— Instructions for the task —
Pull out every row below that contains the string "Used".

— A run of rows —

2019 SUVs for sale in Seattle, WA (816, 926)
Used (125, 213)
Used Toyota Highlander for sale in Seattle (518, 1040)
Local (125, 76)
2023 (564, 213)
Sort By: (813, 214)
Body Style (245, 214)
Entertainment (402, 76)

— Solved exercise —
Used (125, 213)
Used Toyota Highlander for sale in Seattle (518, 1040)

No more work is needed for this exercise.